There are two problems. First, when writing a contract every line you write might be a potential avenue for an attack. Second, the language (Solidity) and the parsing of the bytecode (EVM) don't help.
If you look at the kind of attacks that happen I feel like two major problems came from the fact that addresses can be real account addresses or contracts (it could have been good to segregate them) and errors/exceptions don't propagate well.
You're assuming it's possible to "use well". It's delusional to believe it's possible to understand the subtle interactions within and between "smart contracts". Even if we ignore the ambiguity of the real world, malicious actors, and other complexity multipliers, we already know it isn't possible to know if a "smart contract" will halt.
Code will always have bugs, and you cannot truly understand how something written in a Turing complete language will behave without running it.
> very painful tool if mishandled
Part of being a skilled craftsman is choosing the right tools, which includes understanding and respecting their limits. The language for writing contracts makes all state mutable by default, has ambiguous operators that change behavior depending on storage location or if the operand was a literal, and doesn't defined the order of evaluation for expressions, to name just a few of it's design problems[1]. This isn't a "useful tool:", it's a strong indicator of a another fractal of bad design[2].
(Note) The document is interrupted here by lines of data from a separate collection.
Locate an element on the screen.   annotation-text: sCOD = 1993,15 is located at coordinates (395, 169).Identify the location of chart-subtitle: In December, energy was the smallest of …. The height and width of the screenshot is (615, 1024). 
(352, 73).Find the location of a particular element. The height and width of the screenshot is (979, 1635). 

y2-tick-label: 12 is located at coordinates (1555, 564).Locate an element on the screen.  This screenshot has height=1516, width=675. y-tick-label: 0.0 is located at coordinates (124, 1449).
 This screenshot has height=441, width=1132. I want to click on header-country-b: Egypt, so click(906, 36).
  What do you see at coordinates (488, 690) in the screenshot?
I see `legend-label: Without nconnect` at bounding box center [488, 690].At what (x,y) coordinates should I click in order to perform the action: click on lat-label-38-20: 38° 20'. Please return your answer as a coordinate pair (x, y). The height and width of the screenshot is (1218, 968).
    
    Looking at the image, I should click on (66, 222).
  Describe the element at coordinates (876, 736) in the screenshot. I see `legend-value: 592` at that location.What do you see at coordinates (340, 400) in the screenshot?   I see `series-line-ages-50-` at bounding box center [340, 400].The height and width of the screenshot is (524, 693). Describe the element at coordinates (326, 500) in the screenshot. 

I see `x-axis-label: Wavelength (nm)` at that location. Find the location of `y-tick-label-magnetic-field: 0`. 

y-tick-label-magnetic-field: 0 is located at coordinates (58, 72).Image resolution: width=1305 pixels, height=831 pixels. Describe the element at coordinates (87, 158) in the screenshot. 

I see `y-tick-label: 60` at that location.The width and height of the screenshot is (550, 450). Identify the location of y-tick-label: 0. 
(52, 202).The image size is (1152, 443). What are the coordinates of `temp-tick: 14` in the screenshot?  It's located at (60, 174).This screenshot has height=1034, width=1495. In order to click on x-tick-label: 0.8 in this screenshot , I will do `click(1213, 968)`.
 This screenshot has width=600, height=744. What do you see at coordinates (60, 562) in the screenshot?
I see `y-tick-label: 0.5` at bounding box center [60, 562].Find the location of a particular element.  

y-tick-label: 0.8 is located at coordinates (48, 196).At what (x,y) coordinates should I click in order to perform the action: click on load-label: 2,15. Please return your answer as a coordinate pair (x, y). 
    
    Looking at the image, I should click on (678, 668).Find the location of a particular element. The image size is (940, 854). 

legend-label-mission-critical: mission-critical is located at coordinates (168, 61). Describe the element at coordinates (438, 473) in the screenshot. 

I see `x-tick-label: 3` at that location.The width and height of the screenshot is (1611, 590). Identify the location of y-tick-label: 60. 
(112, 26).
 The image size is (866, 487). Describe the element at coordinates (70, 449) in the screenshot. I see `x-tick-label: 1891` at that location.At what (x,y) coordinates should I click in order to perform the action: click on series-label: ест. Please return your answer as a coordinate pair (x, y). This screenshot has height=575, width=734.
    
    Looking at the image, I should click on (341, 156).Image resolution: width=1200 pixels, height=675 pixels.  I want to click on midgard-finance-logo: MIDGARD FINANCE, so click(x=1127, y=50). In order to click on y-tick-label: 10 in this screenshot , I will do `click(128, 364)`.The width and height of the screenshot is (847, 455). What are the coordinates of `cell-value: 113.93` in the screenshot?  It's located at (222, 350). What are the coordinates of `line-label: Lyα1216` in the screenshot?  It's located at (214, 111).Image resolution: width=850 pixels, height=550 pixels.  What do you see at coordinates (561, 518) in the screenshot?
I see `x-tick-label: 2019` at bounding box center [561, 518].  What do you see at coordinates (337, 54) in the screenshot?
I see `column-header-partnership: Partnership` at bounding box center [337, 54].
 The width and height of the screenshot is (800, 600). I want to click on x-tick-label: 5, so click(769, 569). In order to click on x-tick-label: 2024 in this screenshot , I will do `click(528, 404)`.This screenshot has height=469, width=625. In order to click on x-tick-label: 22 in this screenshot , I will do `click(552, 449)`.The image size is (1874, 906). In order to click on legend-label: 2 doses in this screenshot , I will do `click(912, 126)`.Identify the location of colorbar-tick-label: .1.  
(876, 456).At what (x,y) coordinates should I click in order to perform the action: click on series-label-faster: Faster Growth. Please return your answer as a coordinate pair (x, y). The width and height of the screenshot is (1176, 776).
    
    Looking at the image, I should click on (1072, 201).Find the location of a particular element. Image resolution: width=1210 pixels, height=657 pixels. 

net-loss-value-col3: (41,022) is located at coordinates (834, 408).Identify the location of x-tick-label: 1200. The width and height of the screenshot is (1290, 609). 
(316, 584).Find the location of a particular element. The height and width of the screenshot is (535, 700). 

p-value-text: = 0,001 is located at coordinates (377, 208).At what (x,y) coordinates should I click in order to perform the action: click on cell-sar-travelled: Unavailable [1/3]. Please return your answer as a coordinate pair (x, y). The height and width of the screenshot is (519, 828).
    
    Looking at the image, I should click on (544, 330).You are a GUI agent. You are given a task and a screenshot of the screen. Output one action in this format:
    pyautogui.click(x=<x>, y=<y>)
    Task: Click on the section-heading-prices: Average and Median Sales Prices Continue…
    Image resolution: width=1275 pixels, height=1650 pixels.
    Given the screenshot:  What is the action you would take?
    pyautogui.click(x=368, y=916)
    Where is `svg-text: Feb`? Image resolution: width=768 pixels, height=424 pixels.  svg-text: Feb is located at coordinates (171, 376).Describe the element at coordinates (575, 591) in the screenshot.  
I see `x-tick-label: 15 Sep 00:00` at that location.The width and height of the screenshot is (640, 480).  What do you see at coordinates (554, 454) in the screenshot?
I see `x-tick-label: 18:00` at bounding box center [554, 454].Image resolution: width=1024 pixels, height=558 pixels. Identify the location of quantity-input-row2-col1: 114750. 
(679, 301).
Isn't that something that can be helped by having a good standard library though (e.g. STL)? OpenZeppelin [1] is one example that comes to mind.
There are also other contract languages aimed to solve some of the limitations you mention, like Tezos/Michelson [2][3], which facilitate formal verification.
The issues you point out are certainly valid, but I believe people in the space are cognizant of them and are working on solutions.
While a good standard library would help, the fundamental problem (undecidability) still exists. You could build a system that is understandable if you only use calls into a (presumably proven/tested to be safe) standard library. At that point it would de facto be a declarative language, which is decidable iff the grammar is not Turing complete[1].
It's limiting, but you can still have many of the fancier features by baking standard versions of them into the language/stdlib itself.
> I believe people in the space are cognizant of them and are working on solutions.
The problem with that is that this isn't a bug or engineering problem that we can solve with impossibly talented devs and a sufficiently large r&d budget. Questions about any non-trivial semantic behavior of a program (such as, "will the program halt"[2]) are known[3] too be undecidable[4].
[1] according to LangSec, the grammar needs to be deterministic context-free (or simpler). Anything more complex is undecidable.